O Grupo Randon, que faz parte do Núcleo Rossato e é composto pela ex-esposa e uma filha de um dos sócios do Grupo Safras, avalia entrar com pedido de recuperação judicial apartado do Grupo Safras, caso processo recuperacional continue suspenso pela justiça. Atualmente a matriz Grupo Safras Armazém Gerais Ltda. segue com o processamento da sua recuperação judicial suspenso pelo Tribunal de Justiça de Mato Grosso, e com recurso para anular a suspensão negado pelo Superior Tribunal de Justiça (STJ).
Por fazer parte do Grupo Safras, o Grupo Randon segue com o processo de recuperação judicial travado pela justiça e permanece sem proteção judicial contra execuções, fato que tem prejudicado o núcleo de produtores rurais. Segundo a nova defesa do grupo, comandada pelo advogado, Euclides Ribeiro, da ERS Advocacia, a suspensão da RJ do Grupo Safras é um dos motivos para possível pedido de RJ apartado.

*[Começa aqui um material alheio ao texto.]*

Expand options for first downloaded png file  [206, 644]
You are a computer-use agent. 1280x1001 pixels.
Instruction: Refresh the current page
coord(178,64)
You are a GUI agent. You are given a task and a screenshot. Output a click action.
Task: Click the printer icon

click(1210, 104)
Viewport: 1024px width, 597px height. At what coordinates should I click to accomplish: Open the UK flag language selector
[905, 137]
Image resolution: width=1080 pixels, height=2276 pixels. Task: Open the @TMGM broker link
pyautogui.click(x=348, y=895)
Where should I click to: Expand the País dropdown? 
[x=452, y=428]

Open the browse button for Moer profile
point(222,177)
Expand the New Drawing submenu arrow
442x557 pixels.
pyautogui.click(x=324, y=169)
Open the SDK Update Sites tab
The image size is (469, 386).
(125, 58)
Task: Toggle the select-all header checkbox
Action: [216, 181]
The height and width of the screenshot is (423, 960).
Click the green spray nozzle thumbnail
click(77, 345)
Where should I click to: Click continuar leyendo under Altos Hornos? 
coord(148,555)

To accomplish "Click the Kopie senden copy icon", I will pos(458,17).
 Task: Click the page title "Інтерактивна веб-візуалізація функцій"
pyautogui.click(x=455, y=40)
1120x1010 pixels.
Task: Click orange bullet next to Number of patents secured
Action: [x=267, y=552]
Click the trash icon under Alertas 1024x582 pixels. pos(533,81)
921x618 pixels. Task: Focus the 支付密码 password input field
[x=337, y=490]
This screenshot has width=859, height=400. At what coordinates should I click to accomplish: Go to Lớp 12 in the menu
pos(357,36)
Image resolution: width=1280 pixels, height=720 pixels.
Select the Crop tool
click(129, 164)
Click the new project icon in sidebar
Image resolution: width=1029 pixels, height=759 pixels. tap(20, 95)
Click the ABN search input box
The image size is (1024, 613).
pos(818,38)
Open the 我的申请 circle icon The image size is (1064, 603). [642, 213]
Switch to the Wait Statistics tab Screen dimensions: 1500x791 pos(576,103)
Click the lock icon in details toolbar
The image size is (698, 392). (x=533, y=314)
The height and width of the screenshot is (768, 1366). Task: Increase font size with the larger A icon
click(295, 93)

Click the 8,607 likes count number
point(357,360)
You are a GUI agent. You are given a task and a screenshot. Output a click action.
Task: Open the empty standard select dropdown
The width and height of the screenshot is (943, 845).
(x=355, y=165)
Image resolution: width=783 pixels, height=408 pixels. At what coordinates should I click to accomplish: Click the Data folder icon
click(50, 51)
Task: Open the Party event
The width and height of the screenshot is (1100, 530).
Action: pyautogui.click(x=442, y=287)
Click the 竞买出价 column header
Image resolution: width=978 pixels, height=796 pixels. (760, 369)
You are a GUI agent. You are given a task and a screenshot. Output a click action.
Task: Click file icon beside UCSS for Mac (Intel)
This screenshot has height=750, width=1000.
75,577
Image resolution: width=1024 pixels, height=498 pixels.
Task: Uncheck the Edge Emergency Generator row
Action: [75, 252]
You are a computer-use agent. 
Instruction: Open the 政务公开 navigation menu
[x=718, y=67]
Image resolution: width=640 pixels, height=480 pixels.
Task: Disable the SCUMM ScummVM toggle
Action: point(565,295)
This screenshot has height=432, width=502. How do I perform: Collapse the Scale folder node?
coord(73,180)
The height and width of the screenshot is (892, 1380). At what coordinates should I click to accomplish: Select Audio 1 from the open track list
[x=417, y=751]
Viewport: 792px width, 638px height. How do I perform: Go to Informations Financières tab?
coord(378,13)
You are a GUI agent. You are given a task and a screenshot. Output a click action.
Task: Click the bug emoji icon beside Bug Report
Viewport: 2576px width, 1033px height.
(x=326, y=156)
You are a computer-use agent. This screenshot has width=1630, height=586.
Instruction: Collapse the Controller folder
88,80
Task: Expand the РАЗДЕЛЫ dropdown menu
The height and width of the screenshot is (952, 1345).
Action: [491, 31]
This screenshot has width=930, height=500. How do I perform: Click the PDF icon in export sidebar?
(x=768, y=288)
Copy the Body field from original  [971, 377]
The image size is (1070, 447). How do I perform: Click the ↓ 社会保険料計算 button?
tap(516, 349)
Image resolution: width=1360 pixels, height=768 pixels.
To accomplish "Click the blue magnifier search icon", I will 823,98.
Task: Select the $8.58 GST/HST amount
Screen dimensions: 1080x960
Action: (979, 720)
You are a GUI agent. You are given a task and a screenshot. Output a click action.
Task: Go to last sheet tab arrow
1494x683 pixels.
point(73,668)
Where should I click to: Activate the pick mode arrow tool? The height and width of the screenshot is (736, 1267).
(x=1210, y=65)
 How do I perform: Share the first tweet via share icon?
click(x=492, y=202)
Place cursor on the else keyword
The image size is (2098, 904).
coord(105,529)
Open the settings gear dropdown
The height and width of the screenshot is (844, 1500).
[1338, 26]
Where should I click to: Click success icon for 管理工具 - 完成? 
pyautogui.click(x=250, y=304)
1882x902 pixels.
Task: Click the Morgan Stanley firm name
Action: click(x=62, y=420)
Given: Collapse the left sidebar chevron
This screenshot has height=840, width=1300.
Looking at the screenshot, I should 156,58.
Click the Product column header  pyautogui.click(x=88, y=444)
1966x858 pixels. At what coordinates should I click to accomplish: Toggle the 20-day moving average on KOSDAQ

Ainda de acordo com a defesa do Grupo Randon, Carol e Cátia Randon são produtoras rurais em Mato Grosso, empregam aproximadamente 100 pessoas de forma direta, e há pelo menos quatro anos haviam tomado rumo distinto das operações do Grupo Safras, mas continuam sofrendo revezes na justiça por conta do grupo, o que tem impossibilitado o processo de recuperação judicial.
“O grupo possui faturamento suficiente para se manter operacionalmente ativo, não fossem os avais antigos, continuariam a produzir e pagar suas contas, normalmente”, explicou o advogado que assumiu a reestruturação da Família Randon, Euclides Ribeiro, da ERS Advocacia.
Para os credores, o Grupo Randon é responsável por todo endividamento do Safras, já iniciaram a cobrança e a confusão patrimonial. Já a defesa do grupo alega que o patrimônio foi constituído muito antes da dívida do Safras, pois desde 1989 produzem em Sorriso e que são credores do Safras, não por empréstimos, mas por venda de produtos.
“O histórico mostra que o Grupo Randon sempre se manteve vivo, sem ajuda do capital do Safras, mesmo assim vem pagando essa conta e não consegue mais sustentar essa posição. Com conciliação, transparência e principalmente, realidade dos fatos, sem narrativa esdrúxula, credores e devedores devem passar com clareza os fatos ao Poder Judiciário, para que as julgadoras possam ter segurança na decisão de estruturação do Grupo Randon”, pontua Euclides.
A Recuperação Judicial do Safras já tomou rumo, o advogado do Fundo AGRI Brazil Special Situations, novo sócio do Grupo Safras, pediu desistência da recuperação judicial. Já Euclides Ribeiro quer a continuidade da RJ quanto ao seu grupo. “Para provarmos que não existiu nenhuma transferência de patrimônio do Grupo Safras para o Grupo Randon, e para pagar as dívidas do Grupo Randon de forma organizada, senão vamos apenas ver a corrida dos maiores credores, por patrimônio, em prejuízo dos menores”, finalizou Ribeiro.